While many farmers here had to forgo farming as losses become insurmountable, new initiatives that have changed the way of life for these farmers have emerged.
Farmers have taken up tourism, biodiversity and socio-economic development activities, which have replaced their traditional mode of farming for the better.
The area covered by the WGBL, which measures about 760 square kilometres (km2), is located in the Khomas Hochland Plateau and is one of the five sites being piloted for the concept of landscape conservation under the Namibia Protected Landscape Conservations Areas Initiative (Nam-Place).
Nam-Place was implemented jointly by the Ministry of Environment and Tourism and the United Nations Development Programme (UNDP) in the year 2011, and will come to an end in 2016.
It aims to lift conservation barriers and advocate for the establishment of a large-scale network of protected landscapes.
Through this initiative, the Khomas-Hochland Hiking Trail (KHHT) was born. It is about 90 kilometres long and located in the WGBL area.
KHHT, which will be open for the public in due course, represents five members of the WGBL, namely owners of Farm Godeis, Düsternbrook Guest Farm, Onduno Hunting Ranch, Otjiseva, and Monte Christo, as well as Government on behalf of the Daan Viljoen Game Park.
A variety of activities will form part of the KHHT on each farm. The Hiking Organisation South Africa (HOSA) has mapped out and designed the trails on each farm.
During a media excursion trip to farm Godeis on Friday, Nam-place Communications Officer Manini Kandume explained that the project aims to ensure that land uses in areas adjacent to existing protected areas is compatible with biodiversity conservation objectives, and that corridors are established to sustain the viability of wildlife populations.
Godeis is located about 70 kilometres outside the capital in the Khomas-Hochland plateau.
“The Windhoek Green Belt Landscape is being managed under an innovative co-operative management approach where many landowners are coming together to manage the area at landscape level. Working together and working at landscape-level brings multiple benefits when compared to managing only at farm level.
“Since there have been very minimal activities in the WGBL in terms of the landscape concept, there was a need for general awareness and introduction of the landscape concept, with specific emphasis on the Nam-Place project,” she noted.
Speaking at the same occasion, a representative of the Monte Christo farm in the Brakwater area, Fritz Rothel said his father sold all their livestock and gave up livestock farming a long time ago.
“However, illegal hunting continues with other thefts reported on the farm. Furthermore, the uncontrolled harvesting of trees by informal settlers for fuel wood currently poses the main threat to biodiversity found in the WGBL.
“Uncontrolled bush fires destroy habitats. All these kinds of practices generally results in the degradation of wildlife habitat and destruction of wildlife food resources,” he warned.

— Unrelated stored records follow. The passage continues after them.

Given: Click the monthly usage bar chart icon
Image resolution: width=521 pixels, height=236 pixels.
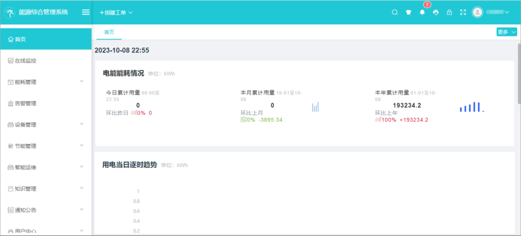Looking at the screenshot, I should tap(315, 107).
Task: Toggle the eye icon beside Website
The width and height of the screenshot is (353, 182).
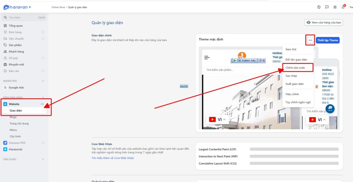Action: (x=42, y=104)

Under this project, hiking enthusiasts can now look forward to new adventures that range from one to six-day excursions, set in the scenic views of the Windhoek valley.
Fitness, however, is a prerequisite for all hikers.

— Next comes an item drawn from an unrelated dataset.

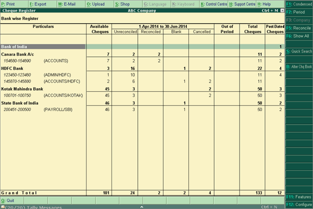Open F11 Features settings
The width and height of the screenshot is (313, 209).
299,197
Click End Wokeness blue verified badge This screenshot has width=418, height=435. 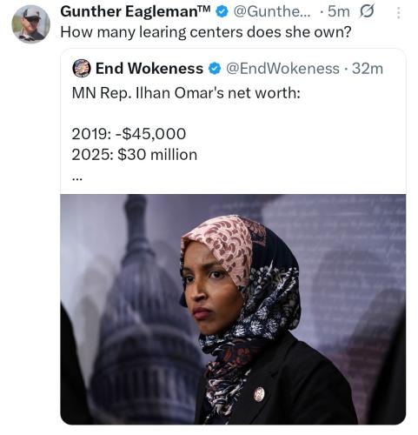(215, 69)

Gesa Kock from Farm Godeis, who led the 10-member media team said the hike is a break-taking experience for nature lovers through the raw landscape sceneries of the Khomas-Hochland.
The trail started off with a fairly steep climb from the 100-year-old house up to Bakkies’ Uitsig and furthermore to the Camp View Point, which is all part of the six kilometre Dassie trail.
Loose rocks are a big challenge on the route. On the way, the ‘Klipspringer Couch’ is a must-see, which is a rock that stands out in the bush. The high black eagle nest requires a bit of a scouts’ eye to find in the surroundings.
“This is a unique experience just outside the capital and the trails are perfect over a weekend,” she boasted to the out-of-breath hikers.
The hikes are ideal for a group of friends and nature enthusiasts that can travel in a four-by-four (4x4) or a sedan to the farm. Expeditions include the one-day Dassie trail, which is about six kilometres (km) long and the leopard hike which is 16 km long. The activity costs N.dollars 170 per person per day, with accommodation excluded.
Camping facilities are available for tents or caravans, while cooking and shower facilities are also available. In addition to the hiking, mountain biking is also planned for the near future on the farm.